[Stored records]
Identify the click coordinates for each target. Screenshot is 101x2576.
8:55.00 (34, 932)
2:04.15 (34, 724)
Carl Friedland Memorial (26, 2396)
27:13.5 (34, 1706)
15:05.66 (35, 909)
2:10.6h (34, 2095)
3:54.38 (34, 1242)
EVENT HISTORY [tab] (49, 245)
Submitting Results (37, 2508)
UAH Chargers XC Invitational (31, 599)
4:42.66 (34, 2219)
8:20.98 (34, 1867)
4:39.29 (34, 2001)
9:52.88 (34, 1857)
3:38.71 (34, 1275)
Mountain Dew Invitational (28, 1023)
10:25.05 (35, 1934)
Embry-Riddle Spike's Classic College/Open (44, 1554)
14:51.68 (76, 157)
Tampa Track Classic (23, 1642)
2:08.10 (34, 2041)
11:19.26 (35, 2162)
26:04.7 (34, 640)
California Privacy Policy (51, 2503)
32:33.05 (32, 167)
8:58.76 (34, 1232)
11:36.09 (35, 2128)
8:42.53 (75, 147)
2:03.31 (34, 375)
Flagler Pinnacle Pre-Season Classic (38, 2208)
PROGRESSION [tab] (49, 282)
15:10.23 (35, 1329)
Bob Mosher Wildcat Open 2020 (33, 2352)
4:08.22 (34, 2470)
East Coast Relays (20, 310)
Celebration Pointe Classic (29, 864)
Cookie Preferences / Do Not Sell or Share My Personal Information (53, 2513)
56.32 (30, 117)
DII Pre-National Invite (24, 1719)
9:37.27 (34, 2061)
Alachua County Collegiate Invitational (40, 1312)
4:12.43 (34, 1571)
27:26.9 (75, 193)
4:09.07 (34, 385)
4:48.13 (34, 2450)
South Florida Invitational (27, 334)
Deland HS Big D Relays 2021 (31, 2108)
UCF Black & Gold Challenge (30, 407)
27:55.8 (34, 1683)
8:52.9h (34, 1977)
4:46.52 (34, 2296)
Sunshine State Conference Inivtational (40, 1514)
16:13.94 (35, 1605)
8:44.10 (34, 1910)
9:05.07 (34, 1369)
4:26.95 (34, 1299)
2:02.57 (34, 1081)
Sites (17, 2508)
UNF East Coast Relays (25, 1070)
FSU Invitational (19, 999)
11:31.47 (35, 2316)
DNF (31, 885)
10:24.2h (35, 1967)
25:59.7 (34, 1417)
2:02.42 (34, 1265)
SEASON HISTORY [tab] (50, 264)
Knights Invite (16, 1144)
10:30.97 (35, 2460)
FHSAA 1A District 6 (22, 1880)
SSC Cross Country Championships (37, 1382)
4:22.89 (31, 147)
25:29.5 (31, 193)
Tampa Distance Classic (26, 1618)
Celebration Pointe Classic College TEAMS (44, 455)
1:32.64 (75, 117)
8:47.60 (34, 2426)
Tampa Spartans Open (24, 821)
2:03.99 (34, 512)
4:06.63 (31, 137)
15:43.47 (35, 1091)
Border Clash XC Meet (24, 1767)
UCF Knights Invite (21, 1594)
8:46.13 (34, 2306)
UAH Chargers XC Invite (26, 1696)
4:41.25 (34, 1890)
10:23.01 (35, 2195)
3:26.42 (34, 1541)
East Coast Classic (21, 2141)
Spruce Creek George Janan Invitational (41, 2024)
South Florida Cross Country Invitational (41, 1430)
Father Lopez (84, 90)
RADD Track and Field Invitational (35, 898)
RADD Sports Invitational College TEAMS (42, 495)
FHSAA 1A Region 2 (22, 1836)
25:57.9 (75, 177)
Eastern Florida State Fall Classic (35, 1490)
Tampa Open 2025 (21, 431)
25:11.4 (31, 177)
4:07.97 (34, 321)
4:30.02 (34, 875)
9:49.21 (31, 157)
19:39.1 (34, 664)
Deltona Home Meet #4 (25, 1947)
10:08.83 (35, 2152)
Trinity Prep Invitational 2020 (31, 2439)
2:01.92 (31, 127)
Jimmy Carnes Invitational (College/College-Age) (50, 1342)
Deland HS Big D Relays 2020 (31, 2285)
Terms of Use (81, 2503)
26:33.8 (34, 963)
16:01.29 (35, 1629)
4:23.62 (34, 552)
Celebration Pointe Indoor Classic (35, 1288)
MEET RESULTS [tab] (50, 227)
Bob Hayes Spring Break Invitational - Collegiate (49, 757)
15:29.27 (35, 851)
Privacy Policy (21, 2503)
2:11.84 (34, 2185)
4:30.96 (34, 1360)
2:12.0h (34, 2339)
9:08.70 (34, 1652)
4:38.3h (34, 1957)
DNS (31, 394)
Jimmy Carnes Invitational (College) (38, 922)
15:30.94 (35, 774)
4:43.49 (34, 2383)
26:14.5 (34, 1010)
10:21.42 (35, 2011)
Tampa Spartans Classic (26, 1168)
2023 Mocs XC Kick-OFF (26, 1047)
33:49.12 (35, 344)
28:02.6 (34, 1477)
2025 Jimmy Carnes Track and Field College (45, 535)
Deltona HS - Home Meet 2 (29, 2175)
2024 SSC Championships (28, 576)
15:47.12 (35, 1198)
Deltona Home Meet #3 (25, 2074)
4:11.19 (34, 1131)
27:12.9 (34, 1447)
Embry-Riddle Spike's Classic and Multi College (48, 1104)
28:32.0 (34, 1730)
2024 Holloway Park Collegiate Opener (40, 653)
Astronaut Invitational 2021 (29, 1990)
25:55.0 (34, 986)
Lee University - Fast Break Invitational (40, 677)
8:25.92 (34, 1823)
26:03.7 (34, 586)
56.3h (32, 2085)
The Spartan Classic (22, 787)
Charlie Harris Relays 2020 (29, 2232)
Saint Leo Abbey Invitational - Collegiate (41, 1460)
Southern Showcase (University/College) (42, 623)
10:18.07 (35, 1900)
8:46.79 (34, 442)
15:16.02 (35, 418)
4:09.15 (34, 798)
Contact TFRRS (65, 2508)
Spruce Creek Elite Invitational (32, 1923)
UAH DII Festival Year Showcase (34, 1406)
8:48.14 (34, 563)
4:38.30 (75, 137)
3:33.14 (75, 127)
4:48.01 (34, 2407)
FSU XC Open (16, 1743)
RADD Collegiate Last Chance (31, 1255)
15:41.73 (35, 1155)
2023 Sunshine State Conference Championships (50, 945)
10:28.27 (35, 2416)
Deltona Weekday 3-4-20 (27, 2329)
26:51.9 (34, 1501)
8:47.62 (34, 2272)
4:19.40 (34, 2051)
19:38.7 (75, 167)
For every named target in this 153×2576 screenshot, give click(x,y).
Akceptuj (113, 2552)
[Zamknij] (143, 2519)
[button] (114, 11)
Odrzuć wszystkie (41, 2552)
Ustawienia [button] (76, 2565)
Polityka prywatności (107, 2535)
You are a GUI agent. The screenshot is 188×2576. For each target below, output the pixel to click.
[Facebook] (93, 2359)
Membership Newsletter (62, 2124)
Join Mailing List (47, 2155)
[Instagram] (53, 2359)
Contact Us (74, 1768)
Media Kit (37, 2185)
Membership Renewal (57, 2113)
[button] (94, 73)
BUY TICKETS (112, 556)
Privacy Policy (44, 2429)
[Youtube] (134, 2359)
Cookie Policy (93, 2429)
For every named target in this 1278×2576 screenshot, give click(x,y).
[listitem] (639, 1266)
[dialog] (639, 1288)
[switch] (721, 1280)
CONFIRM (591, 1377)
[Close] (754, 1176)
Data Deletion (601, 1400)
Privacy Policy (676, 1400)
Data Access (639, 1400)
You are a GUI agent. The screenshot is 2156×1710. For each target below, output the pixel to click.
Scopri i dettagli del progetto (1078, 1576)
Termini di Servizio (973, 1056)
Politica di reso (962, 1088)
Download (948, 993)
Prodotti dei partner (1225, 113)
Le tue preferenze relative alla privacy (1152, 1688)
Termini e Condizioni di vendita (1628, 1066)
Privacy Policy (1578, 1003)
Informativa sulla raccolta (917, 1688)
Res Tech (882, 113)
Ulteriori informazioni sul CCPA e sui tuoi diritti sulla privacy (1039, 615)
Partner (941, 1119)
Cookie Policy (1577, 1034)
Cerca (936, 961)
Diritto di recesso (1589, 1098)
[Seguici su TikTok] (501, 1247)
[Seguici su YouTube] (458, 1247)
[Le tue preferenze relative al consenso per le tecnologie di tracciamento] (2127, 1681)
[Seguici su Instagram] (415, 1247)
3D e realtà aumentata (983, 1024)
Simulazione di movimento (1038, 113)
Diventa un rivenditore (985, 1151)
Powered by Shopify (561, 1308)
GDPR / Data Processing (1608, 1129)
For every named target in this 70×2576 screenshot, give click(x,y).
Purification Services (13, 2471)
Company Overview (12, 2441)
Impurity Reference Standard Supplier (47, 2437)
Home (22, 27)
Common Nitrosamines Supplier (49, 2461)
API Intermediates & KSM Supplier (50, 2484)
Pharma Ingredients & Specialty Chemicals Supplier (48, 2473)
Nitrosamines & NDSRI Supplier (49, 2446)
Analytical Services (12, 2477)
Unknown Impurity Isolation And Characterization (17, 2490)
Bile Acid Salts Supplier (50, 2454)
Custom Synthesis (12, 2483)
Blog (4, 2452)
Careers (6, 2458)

# DIRECTIONS FOR THIS TASK
Find the lines above that include the string "Membership" and copy them.

# TASK RESULT
Membership Newsletter (62, 2124)
Membership Renewal (57, 2113)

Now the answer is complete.